Catatonia is sometimes referred to as catatonic syndrome, because there is not just one identifying sign or symptom associated with this condition or symptoms that appear separately from one another, but rather a collection of several symptoms that appear together at the same time. These specific signs and symptoms do not vary, regardless of the underlying reason for the condition.
According to the DSM-5, at least three out of twelve symptoms must be present for a diagnosis of catatonia. These symptoms include:
- Stupor (oblivious inability to move or respond to stimuli), catalepsy (rigid body posture)
- Mutism (little to no verbal communication)
- Waxy flexibility (body remains in whatever position it is placed by another)

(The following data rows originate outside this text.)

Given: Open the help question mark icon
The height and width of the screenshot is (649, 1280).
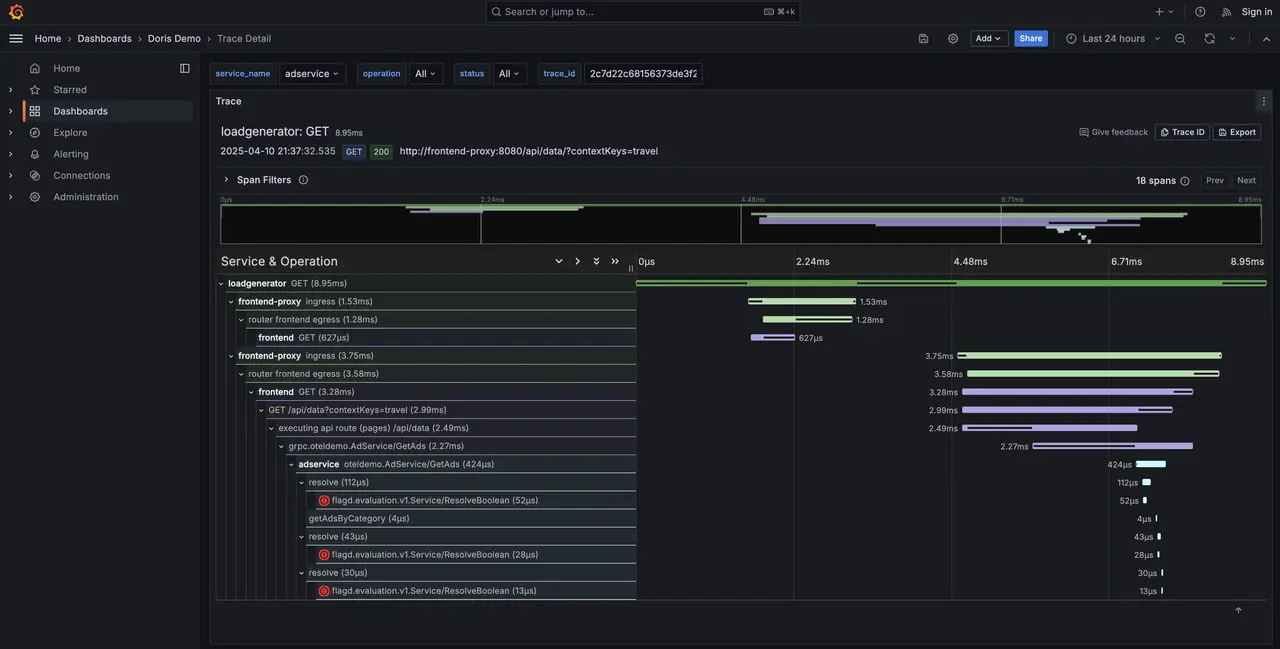Looking at the screenshot, I should tap(1200, 12).
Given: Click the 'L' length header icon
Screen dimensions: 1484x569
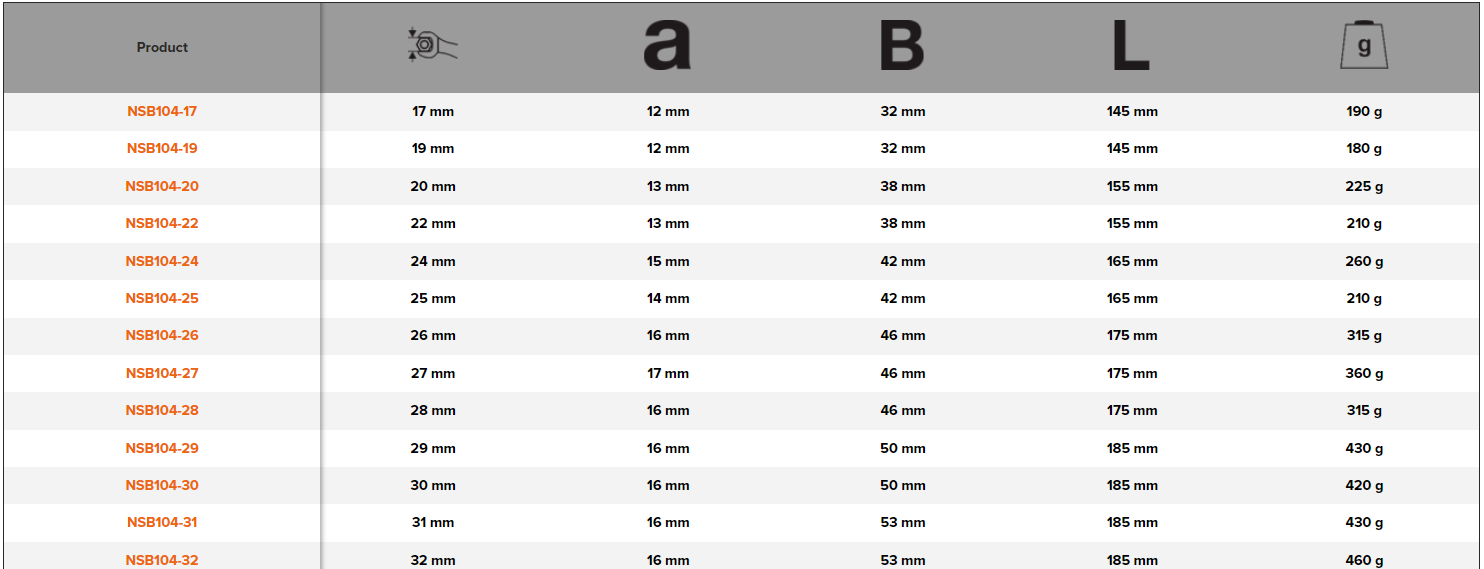Looking at the screenshot, I should pos(1131,47).
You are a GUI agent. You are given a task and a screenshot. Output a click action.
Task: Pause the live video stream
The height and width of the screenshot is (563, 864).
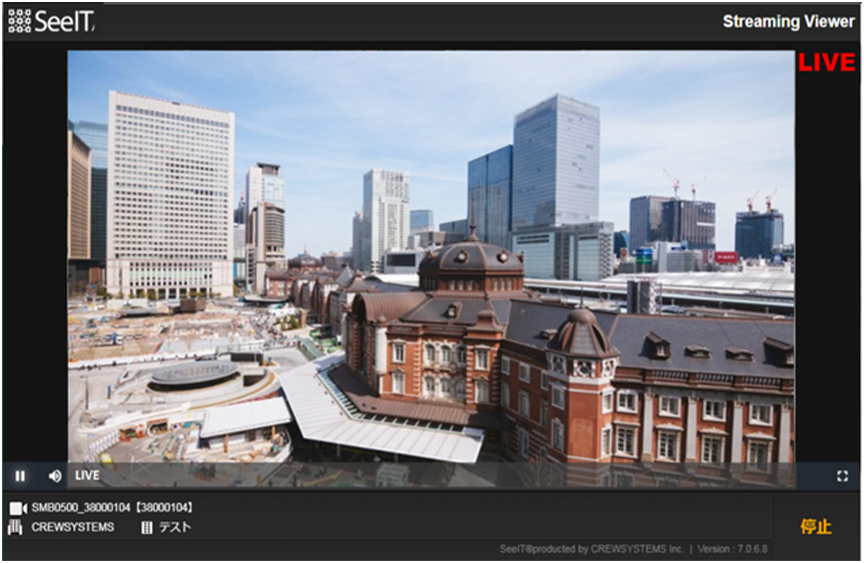[x=20, y=476]
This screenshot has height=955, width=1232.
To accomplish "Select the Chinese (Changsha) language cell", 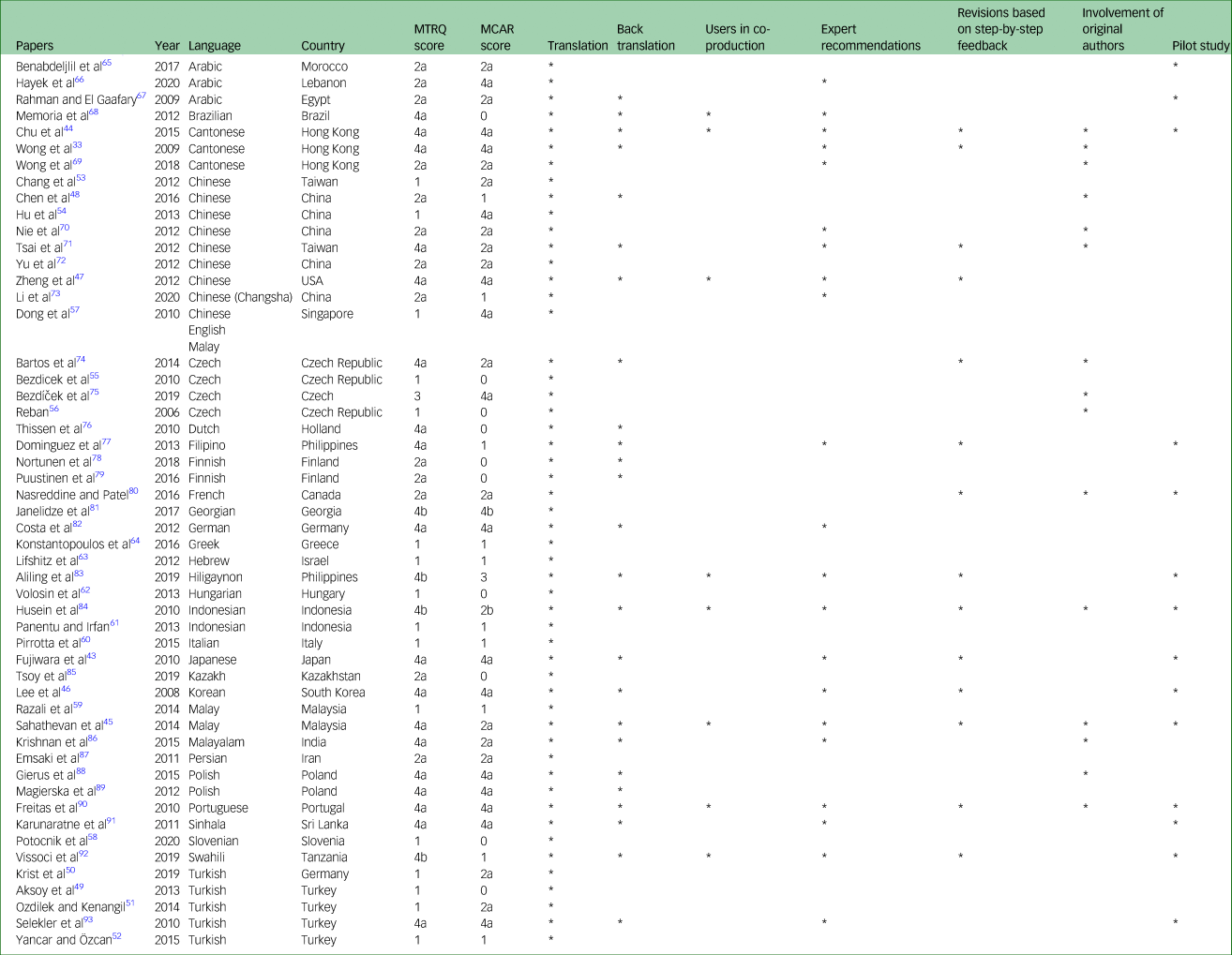I will pos(240,297).
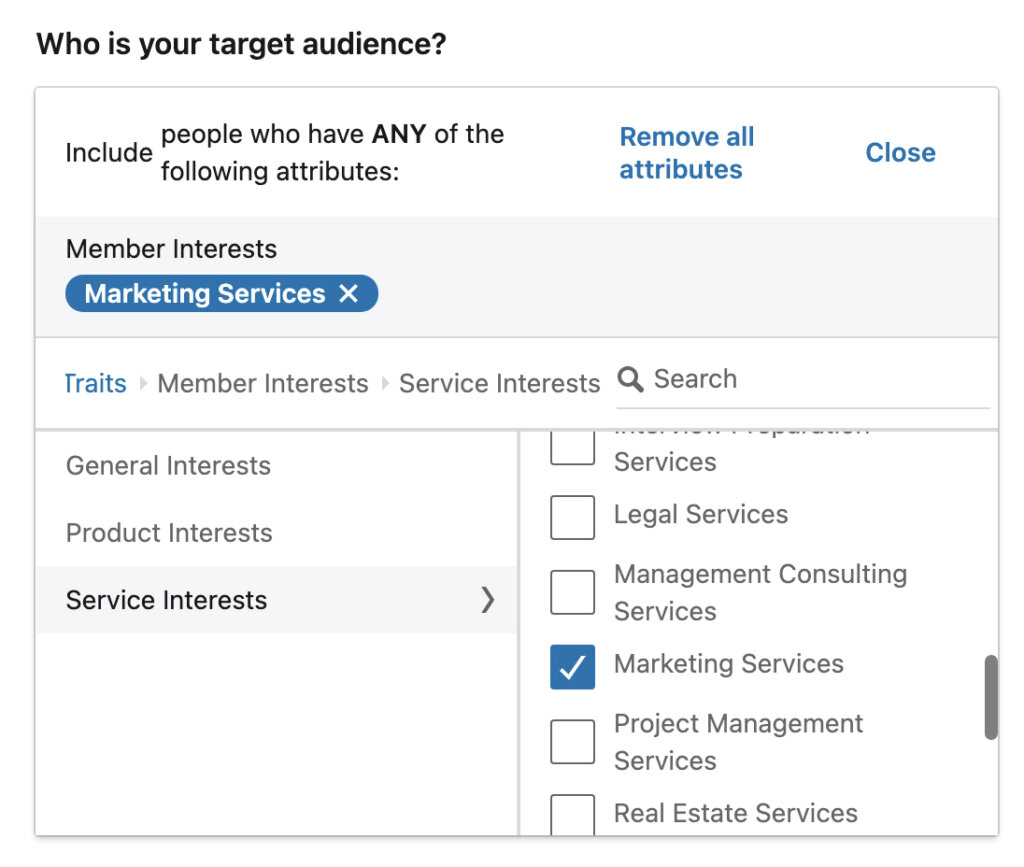Click the Member Interests section header

(170, 249)
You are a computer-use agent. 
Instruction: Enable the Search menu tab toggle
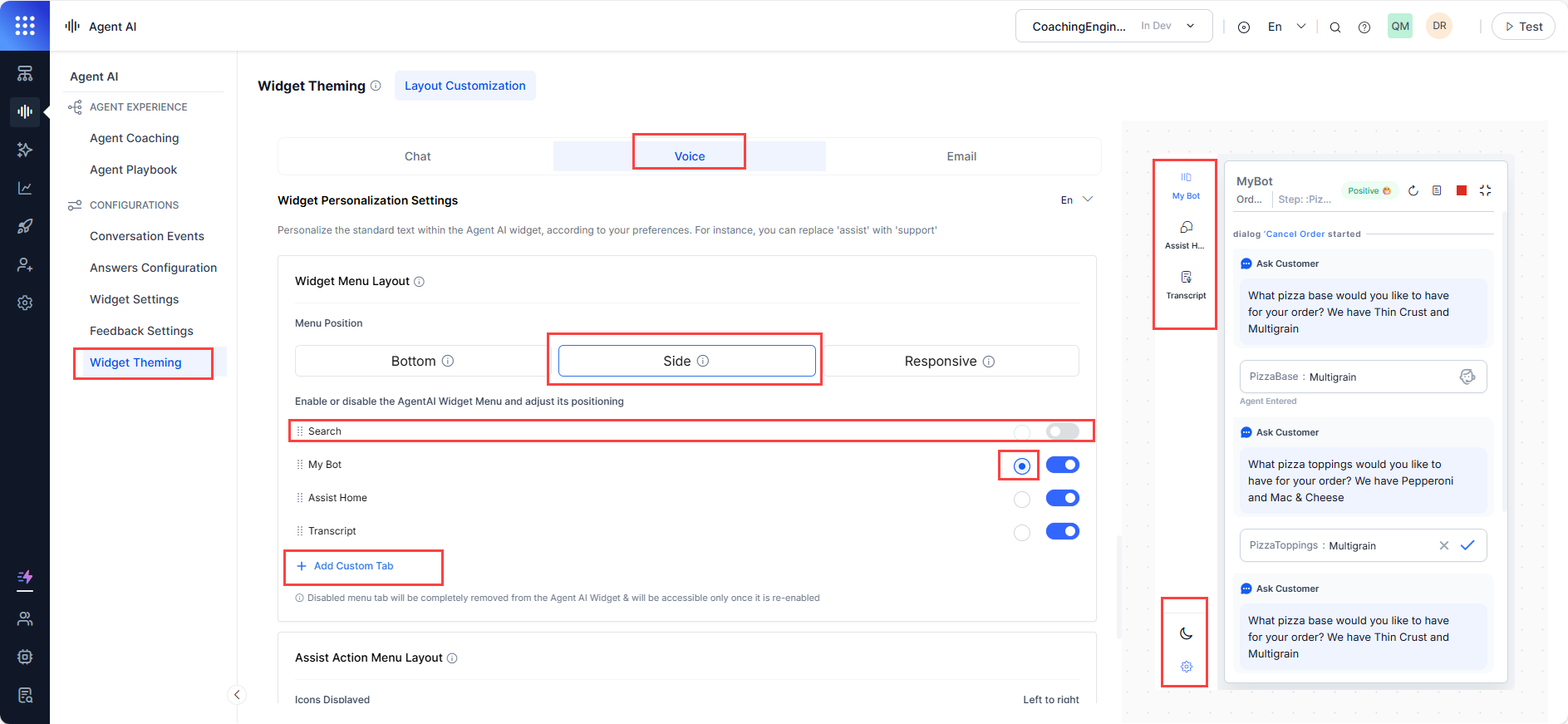(1062, 431)
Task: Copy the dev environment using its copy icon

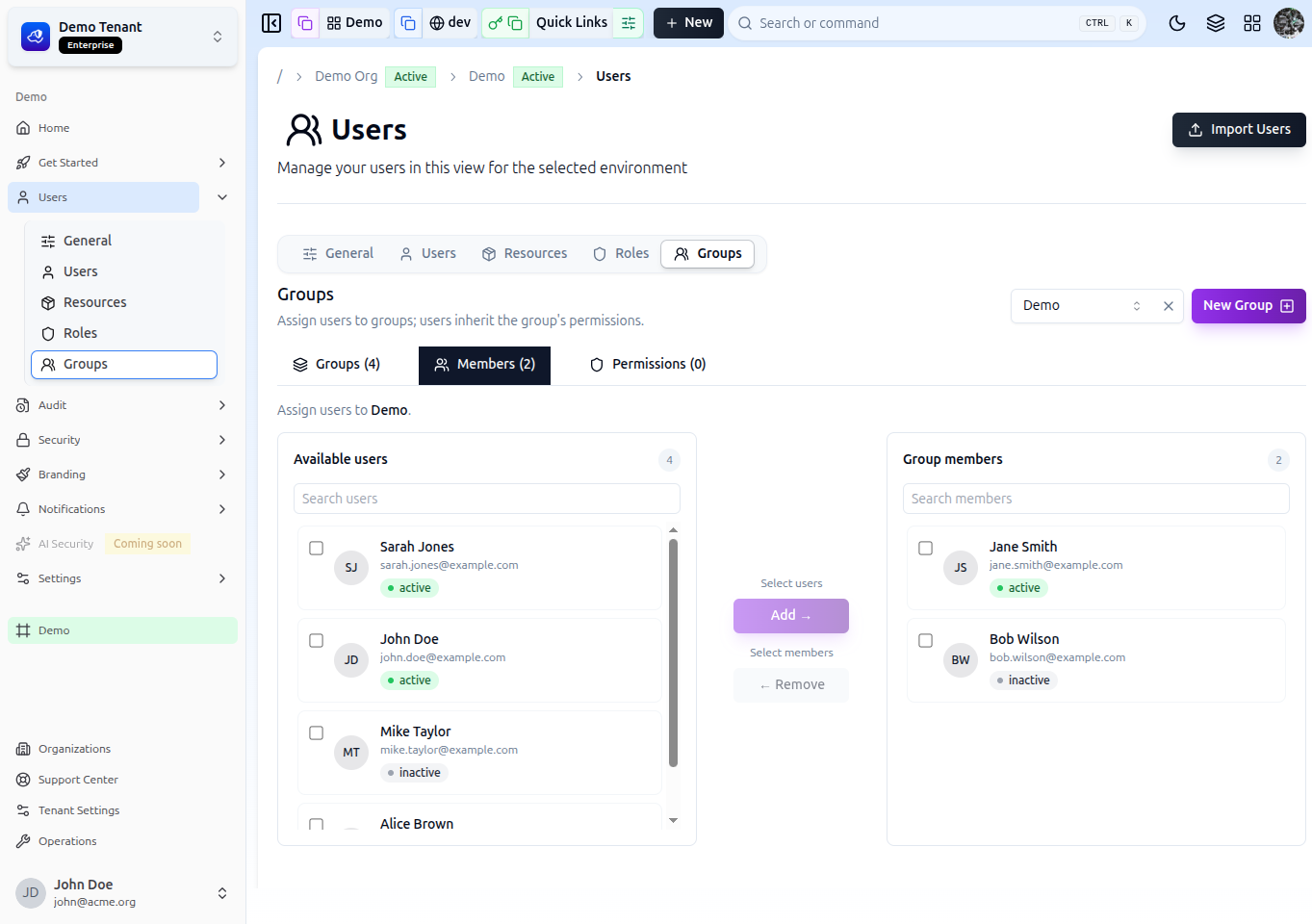Action: click(x=408, y=22)
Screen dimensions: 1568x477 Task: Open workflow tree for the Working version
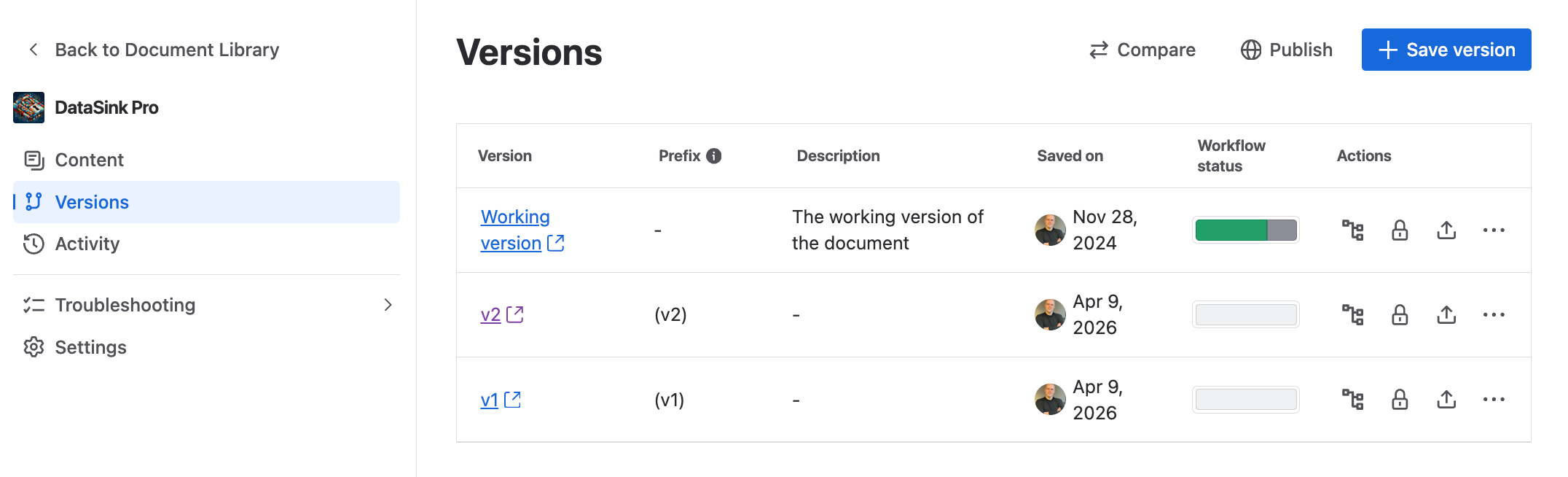pyautogui.click(x=1352, y=230)
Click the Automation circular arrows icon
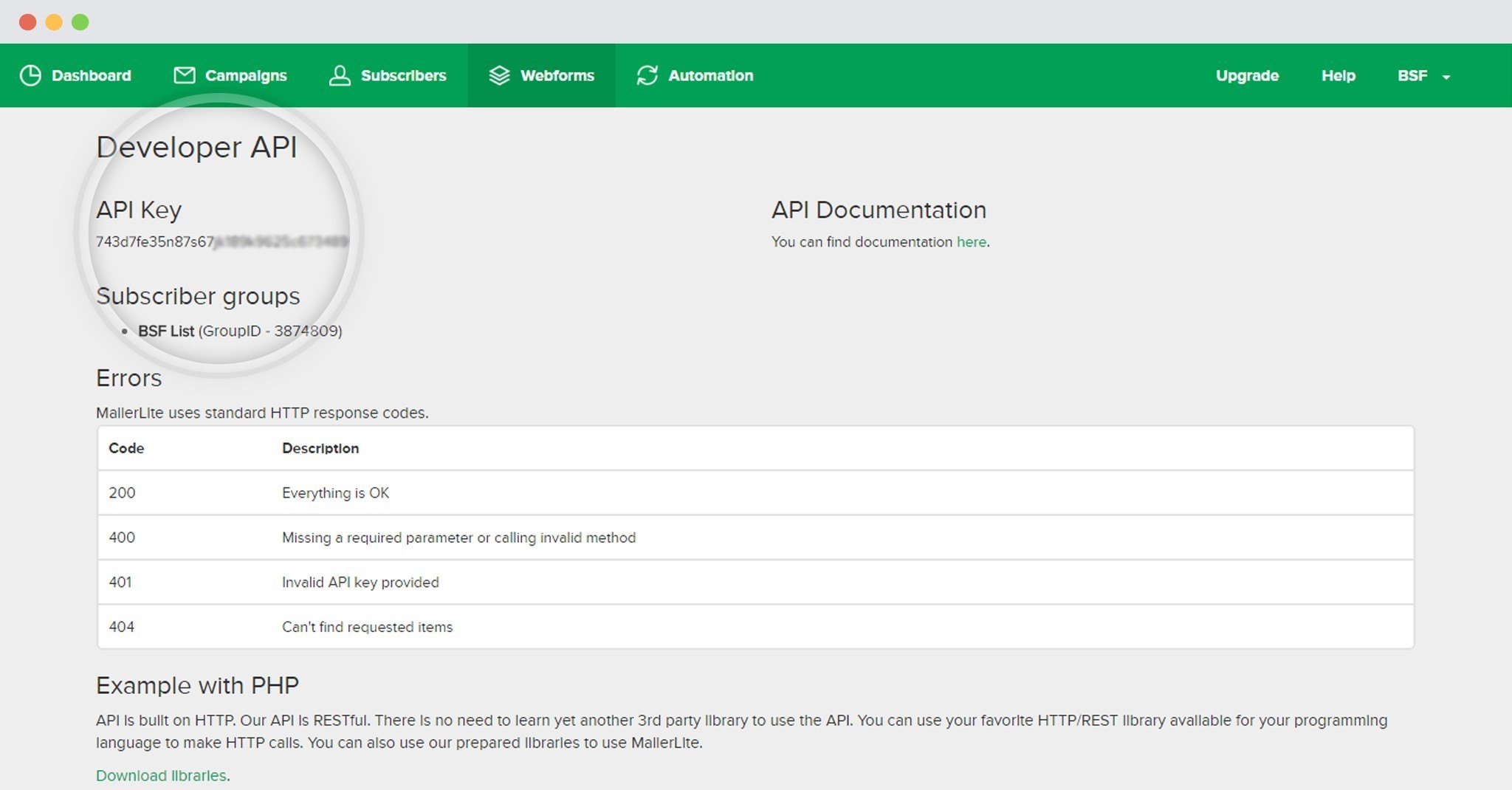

- Negativism (lack of verbal response)
- Posturing (holding a posture or position that goes against gravity)
- Mannerisms (extreme or odd movements and mannerisms)
- Stereotypy (frequent repetitive movements for no reason)
- Agitation (for no reason), grimacing (distorted facial expressions)
- Echolalia (repeating others’ words)
- Echopraxia (repeating others’ movements)
Other common symptoms include rigidity and automatic obedience. When catatonia is associated with schizophrenia, stupor may continue for long periods of time as compared to schizophrenia associated with other psychiatric conditions, where there are likely to be lengthy remissions.
Catatonia is sometimes categorized into three types. Akinetic Catatonia (also called retarded catatonia) involves a lack of movement and responsiveness; the person may stare blankly or not reply to others. Excited Catatonia involves excessive energy or uncontrolled movement; the individual may be agitated, restless, and sometimes engage in self-harm. Malignant Catatonia involves medical problems such as high blood pressure, rapid breathing, and a faster heart rate.
Catatonia was previously considered a subtype of schizophrenia. Therefore patients diagnosed with catatonia were also diagnosed with schizophrenia. However, researchers and clinicians have since come to understand that catatonia has distinct features and actually occurs more frequently in patients with mood disorders than schizophrenia. It is now diagnosed as its own entity in the DSM-5, unspecified or associated with another mental disorder or medical condition.
Catatonia is generally associated with, or due to, other mental disorders or medical conditions. Those include brain disorders such as neurodegenerative disease and encephalitis. A severe vitamin B12 deficiency, infection, exposure to toxins, or conditions such as schizophrenia and other psychotic disorders, autism, extreme trauma, and mood disorders are associated with catatonia. Catatonia can also be idiopathic, arising from an unknown cause.
Any general medical patient who displays obvious symptoms may be catatonic. The link between catatonia due to or associated with general medical conditions is unclear and the condition often goes unrecognized, but when identified, responds to standard catatonia treatments.
Although prevalence estimates vary, research suggests that catatonia occurs in 9 to 17 percent of patients with acute psychiatric illnesses, such as schizophrenia, bipolar disorder, and depression. Catatonia is more prevalent among those with mood disorders than schizophrenia.
Catatonia typically occurs in the context of other mental disorders and medical conditions. Therefore, disorders including developmental disorders, bipolar disorders, schizophrenia, and depression are risk factors for catatonia as are medical conditions including autoimmune disorders, encephalitis, and seizures, research suggests. Catatonia is also more common among women.
Treatment depends on the underlying cause of the disorder, and often includes benzodiazepines (tranquilizers), as well as antidepressants, muscle relaxers, and antipsychotic medications. Brain stimulation therapy, such as electroconvulsive therapy, is used in some cases.
Medical treatment will also vary depending on co-existing conditions. In the case of a vitamin deficiency, catatonia can easily be treated with supplemental nutrients.